Tuesday, October 11, 2005
My People
I hail from the Dakotas/Minnesota area of the nation, and the other day I came upon a joke about my people. What's so funny is that if this were true, it would've happened just like this:
I hail from the Dakotas/Minnesota area of the nation, and the other day I came upon a joke about my people. What's so funny is that if this were true, it would've happened just like this:
Swedes to the Rescue
One dark night outside a small town in Minnesota, a fire started inside the local chemical plant and in a blink of an eye it exploded into massive flames. The alarm went out to all the fire departments for miles around.
When the volunteer fire fighters appeared on the scene, the chemical company president rushed to the fire chief and said, "All our secret formulas are in a vault in the center of the plant. They must be saved. I will give $50,000 to the fire department that brings them out intact.
But the roaring flames held the firefighters off. Soon more fire departments had to be called in as the situation became desperate. As the firemen arrived, the president shouted out that the offer was now $100,000 to the fire department who could bring out the company's secret files.
From a distance, a lone siren was heard as another fire truck came into sight. It was the nearby Swedish Rural Township Volunteer Fire Company, composed mainly of Swedes over the age of 65. To everyone's amazement, that little run-down fire engine roared right past all the newer sleek engines that were parked outside the plant. Without even slowing down, it drove straight into the middle of the inferno.
Outside, the other firemen watched as the Swedish old timers jumped right off in the middle of the fire and fought it back on all sides. It was a performance and effort never seen before.
Within a short time, the Swedish old timers had extinguished the fire and had saved the secret formulas.
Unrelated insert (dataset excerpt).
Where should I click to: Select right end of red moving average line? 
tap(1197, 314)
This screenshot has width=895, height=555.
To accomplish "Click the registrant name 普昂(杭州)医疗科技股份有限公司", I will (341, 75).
The grateful chemical company president announced that for such a superhuman feat he was upping the reward to $200,000, and walked over to personally thank each of the brave fire fighters.
The local TV news reporter rushed in to capture the event on film, asking their chief, "What are you going to do with all that money?"
"Vell," said Ole Larson, the 70-year-old fire chief, "Da first thing ve gonna do is fix da brakes on dat damn truck!"